(A run of rows)
-*-*-

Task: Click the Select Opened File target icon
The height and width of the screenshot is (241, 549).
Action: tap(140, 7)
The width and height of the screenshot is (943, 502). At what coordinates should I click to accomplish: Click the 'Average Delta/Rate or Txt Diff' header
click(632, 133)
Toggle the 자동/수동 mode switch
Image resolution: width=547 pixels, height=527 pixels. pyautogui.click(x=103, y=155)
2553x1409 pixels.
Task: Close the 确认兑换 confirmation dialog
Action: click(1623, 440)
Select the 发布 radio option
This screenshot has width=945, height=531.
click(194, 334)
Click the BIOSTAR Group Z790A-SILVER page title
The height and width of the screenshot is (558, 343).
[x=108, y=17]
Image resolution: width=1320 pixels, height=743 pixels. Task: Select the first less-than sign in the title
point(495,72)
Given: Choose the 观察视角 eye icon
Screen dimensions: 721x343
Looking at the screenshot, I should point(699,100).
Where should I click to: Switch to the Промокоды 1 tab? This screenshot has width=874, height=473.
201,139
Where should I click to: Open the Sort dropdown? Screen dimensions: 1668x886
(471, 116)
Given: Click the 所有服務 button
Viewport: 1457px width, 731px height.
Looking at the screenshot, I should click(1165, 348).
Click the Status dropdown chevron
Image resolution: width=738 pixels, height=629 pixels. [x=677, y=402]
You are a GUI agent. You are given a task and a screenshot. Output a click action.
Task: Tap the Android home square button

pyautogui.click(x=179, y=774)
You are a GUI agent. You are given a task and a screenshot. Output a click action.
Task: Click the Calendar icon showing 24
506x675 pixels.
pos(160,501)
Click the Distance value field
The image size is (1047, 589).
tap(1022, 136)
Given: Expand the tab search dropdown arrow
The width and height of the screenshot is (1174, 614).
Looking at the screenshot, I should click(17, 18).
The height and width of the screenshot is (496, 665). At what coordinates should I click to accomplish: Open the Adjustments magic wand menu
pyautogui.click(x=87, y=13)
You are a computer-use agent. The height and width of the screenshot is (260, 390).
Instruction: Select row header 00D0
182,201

-*-*-

#### Task objective
Copy out, line for line and with no changes, the part of the rows that opens with the line containing "The width and height of the screenshot is (943, 502)." and closes with the line containing "[x=108, y=17]", both of those lines included.

#### Result
The width and height of the screenshot is (943, 502). At what coordinates should I click to accomplish: Click the 'Average Delta/Rate or Txt Diff' header
click(632, 133)
Toggle the 자동/수동 mode switch
Image resolution: width=547 pixels, height=527 pixels. pyautogui.click(x=103, y=155)
2553x1409 pixels.
Task: Close the 确认兑换 confirmation dialog
Action: click(1623, 440)
Select the 发布 radio option
This screenshot has width=945, height=531.
click(194, 334)
Click the BIOSTAR Group Z790A-SILVER page title
The height and width of the screenshot is (558, 343).
[x=108, y=17]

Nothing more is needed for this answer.